Reproduce the data below line for line, with no changes.

Element lookup data

● ● ●

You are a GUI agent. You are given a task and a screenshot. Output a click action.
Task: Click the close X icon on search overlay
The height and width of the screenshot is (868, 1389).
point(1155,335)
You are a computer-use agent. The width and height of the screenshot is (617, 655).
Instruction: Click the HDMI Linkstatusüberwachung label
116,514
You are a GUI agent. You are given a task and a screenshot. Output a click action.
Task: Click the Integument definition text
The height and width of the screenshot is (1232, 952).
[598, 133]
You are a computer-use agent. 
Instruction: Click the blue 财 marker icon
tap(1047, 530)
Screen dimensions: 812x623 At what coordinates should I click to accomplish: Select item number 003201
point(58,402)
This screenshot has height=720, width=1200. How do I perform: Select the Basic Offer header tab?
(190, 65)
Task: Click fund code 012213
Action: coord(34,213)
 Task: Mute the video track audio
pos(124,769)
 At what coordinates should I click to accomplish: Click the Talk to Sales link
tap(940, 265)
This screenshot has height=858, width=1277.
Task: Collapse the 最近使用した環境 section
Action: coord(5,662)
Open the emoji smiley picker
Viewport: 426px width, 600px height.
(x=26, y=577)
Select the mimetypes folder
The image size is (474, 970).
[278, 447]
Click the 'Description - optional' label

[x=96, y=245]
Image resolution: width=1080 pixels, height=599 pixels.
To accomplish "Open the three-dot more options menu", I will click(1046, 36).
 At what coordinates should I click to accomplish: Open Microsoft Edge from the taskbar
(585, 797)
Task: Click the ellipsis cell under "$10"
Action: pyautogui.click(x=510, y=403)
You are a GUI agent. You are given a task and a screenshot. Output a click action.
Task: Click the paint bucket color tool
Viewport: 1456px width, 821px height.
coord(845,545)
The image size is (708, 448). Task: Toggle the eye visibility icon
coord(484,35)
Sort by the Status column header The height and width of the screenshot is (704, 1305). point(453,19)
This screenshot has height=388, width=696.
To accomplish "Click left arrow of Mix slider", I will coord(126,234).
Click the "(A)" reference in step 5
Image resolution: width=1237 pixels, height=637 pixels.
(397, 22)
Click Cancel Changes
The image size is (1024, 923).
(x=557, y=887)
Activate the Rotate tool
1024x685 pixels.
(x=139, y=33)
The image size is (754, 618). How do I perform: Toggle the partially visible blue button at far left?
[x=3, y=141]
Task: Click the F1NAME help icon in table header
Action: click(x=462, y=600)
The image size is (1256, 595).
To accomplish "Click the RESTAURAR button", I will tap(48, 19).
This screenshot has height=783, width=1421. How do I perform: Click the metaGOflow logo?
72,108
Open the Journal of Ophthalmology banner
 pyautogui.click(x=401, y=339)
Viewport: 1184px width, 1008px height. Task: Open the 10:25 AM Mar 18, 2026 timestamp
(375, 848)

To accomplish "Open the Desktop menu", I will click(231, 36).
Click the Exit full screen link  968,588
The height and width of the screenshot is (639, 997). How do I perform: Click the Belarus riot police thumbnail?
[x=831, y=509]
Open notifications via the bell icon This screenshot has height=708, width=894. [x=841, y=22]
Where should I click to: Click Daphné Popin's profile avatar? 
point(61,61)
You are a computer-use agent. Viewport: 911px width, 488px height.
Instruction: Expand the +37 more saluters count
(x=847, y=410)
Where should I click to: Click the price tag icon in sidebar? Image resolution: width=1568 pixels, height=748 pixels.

● ● ●

CORRECT RESULT |
You are a GUI agent. You are given a task and a screenshot. Output a click action.
Task: Click the close X icon on search overlay
The height and width of the screenshot is (868, 1389).
point(1155,335)
You are a computer-use agent. The width and height of the screenshot is (617, 655).
Instruction: Click the HDMI Linkstatusüberwachung label
116,514
You are a GUI agent. You are given a task and a screenshot. Output a click action.
Task: Click the Integument definition text
The height and width of the screenshot is (1232, 952).
[598, 133]
You are a computer-use agent. 
Instruction: Click the blue 财 marker icon
tap(1047, 530)
Screen dimensions: 812x623 At what coordinates should I click to accomplish: Select item number 003201
point(58,402)
This screenshot has height=720, width=1200. How do I perform: Select the Basic Offer header tab?
(190, 65)
Task: Click fund code 012213
Action: coord(34,213)
 Task: Mute the video track audio
pos(124,769)
 At what coordinates should I click to accomplish: Click the Talk to Sales link
tap(940, 265)
This screenshot has height=858, width=1277.
Task: Collapse the 最近使用した環境 section
Action: coord(5,662)
Open the emoji smiley picker
Viewport: 426px width, 600px height.
(x=26, y=577)
Select the mimetypes folder
The image size is (474, 970).
[278, 447]
Click the 'Description - optional' label

[x=96, y=245]
Image resolution: width=1080 pixels, height=599 pixels.
To accomplish "Open the three-dot more options menu", I will click(1046, 36).
 At what coordinates should I click to accomplish: Open Microsoft Edge from the taskbar
(585, 797)
Task: Click the ellipsis cell under "$10"
Action: pyautogui.click(x=510, y=403)
You are a GUI agent. You are given a task and a screenshot. Output a click action.
Task: Click the paint bucket color tool
Viewport: 1456px width, 821px height.
coord(845,545)
The image size is (708, 448). Task: Toggle the eye visibility icon
coord(484,35)
Sort by the Status column header The height and width of the screenshot is (704, 1305). point(453,19)
This screenshot has height=388, width=696.
To accomplish "Click left arrow of Mix slider", I will coord(126,234).
Click the "(A)" reference in step 5
Image resolution: width=1237 pixels, height=637 pixels.
(397, 22)
Click Cancel Changes
The image size is (1024, 923).
(x=557, y=887)
Activate the Rotate tool
1024x685 pixels.
(x=139, y=33)
The image size is (754, 618). How do I perform: Toggle the partially visible blue button at far left?
[x=3, y=141]
Task: Click the F1NAME help icon in table header
Action: click(x=462, y=600)
The image size is (1256, 595).
To accomplish "Click the RESTAURAR button", I will tap(48, 19).
This screenshot has height=783, width=1421. How do I perform: Click the metaGOflow logo?
72,108
Open the Journal of Ophthalmology banner
 pyautogui.click(x=401, y=339)
Viewport: 1184px width, 1008px height. Task: Open the 10:25 AM Mar 18, 2026 timestamp
(375, 848)

To accomplish "Open the Desktop menu", I will click(231, 36).
Click the Exit full screen link  968,588
The height and width of the screenshot is (639, 997). How do I perform: Click the Belarus riot police thumbnail?
[x=831, y=509]
Open notifications via the bell icon This screenshot has height=708, width=894. [x=841, y=22]
Where should I click to: Click Daphné Popin's profile avatar? 
point(61,61)
You are a computer-use agent. Viewport: 911px width, 488px height.
Instruction: Expand the +37 more saluters count
(x=847, y=410)
Where should I click to: Click the price tag icon in sidebar? Image resolution: width=1568 pixels, height=748 pixels.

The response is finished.